If you create issues, I’ll expect you to help work on them. Pull requests, as always, are very welcome.

Introduction

This library pulls images out of Google Images search results and saves them to disk. The neat trick is not that it saves the images in the search results, instead it saves the original source images (e.g. high-res images) that the search results refers to.

This is made possible by the Chrome Remote Debugging API which also means you’ve discovered the first gotcha: this only works on the Chrome browser.

Whence the name?

Definition of GID ler: G oogle I mage D ownloader.

Install

The usual will work, but with caveats:

$ python -m pip install gidler

The caveats are that you’re probably going to need Python >= 3.5 for this. I don’t have a lot of free time for hobby projects, and they’re how I experiment with new Python features. It is an incredible amount of work to make a Python package that works on everything (I’ve done it for other projects), and I just don’t have the time and/or energy. If you want it to work on 2.7, and you provide a working PR, I will very likely merge that in. I just don’t have time to do it myself.

However: you don’t actually need to do all that work. Just use Anaconda Python. Using conda, you can create a new environment with the right version of Python, and then pip install into that:

$ conda create -n mygidlerenv python=3.5
$ source activate mygidlerenv
(mygidlerenv) $ python -m pip install gidler

Using and Abusing

Step 1

First start up Chrome with remote debugging activated on a specific port:

$ <chrome executable> --remote-debugging-port=9222

Now we can play that instance like a marionette!

Example using Chromium browser (on my Mac):

$ open /Users/calebhattingh/Applications/Chromium.app \
    --args -remote-debugging-port=9222

If you get this working on Windows or Linux, let me know and I’ll add more examples here.

Step 2

You can execute the module directly from the command-line:

python -m gidler -p 9222 --max 5 -q "mandala"

This:

  1. Starts up gidler

  2. …on port 9222 (this must match what we gave chrome)…

  3. …returning no more than 5 images

  4. with a query string of “mandala”

This query string is the same as what you would type into the Google Images search box, so e.g., this all works: “site:deviantart.com sketch portrait”

You can also python -m gidler -h to see the help.

Current status

It works on my machine™.

The script tells Chrome to do an image search, using the given query string on the CLI. Then, the content of the page is parsed to extract the original image URLs, which are then downloaded separately with urllib inside a thread pool with 8 workers (yet another hard-coded settings that will eventually become a CLI option…)

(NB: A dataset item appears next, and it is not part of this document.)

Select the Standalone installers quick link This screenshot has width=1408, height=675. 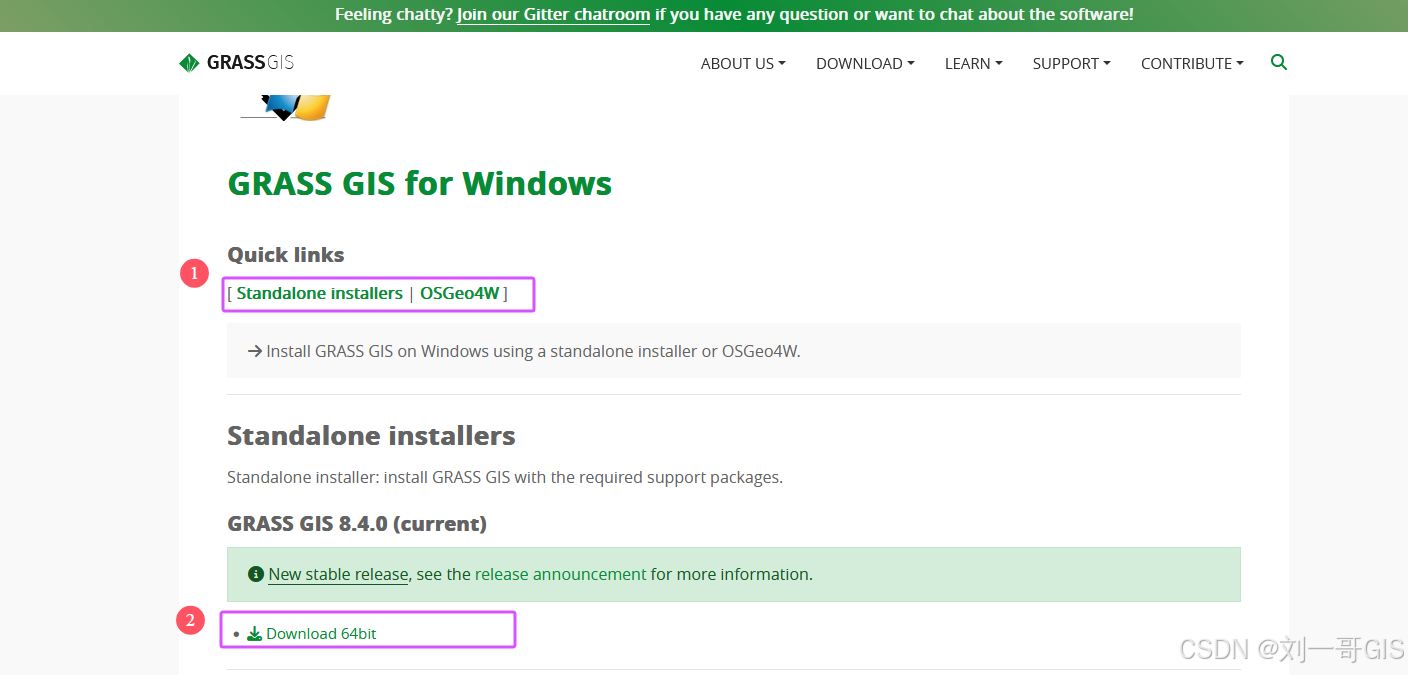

This means that Google is getting hit only with the initial search query, not the all the subsequent (large) image downloads.

Future steps

Currently, several things are hard-coded:

  • The “large” filter is automatically set. This is quite restrictive, and is probably not what you want all the time. This should be a CLI option``*``. If you peek in the source code, you’ll see some documentation about all the possible settings; you can even specify width and height requirements. None of that is configurable yet though”*”.

  • If no max is given, all the images on the first page of results are fetched. The code even forces scroll actions to the bottom of the page in order to get Chrome to load all 400. This might not be what you want.

  • The images are saved into a new subfolder in the local folder. This should be a CLI option*

  • The subfolder name is a slugified version of the query string, plus a small uuid (so that you can run the same query multiple times with no collisions)

  • The image names are the original image names, prefixed also with a small uuid to avoid collisions in case multple images have the same filename.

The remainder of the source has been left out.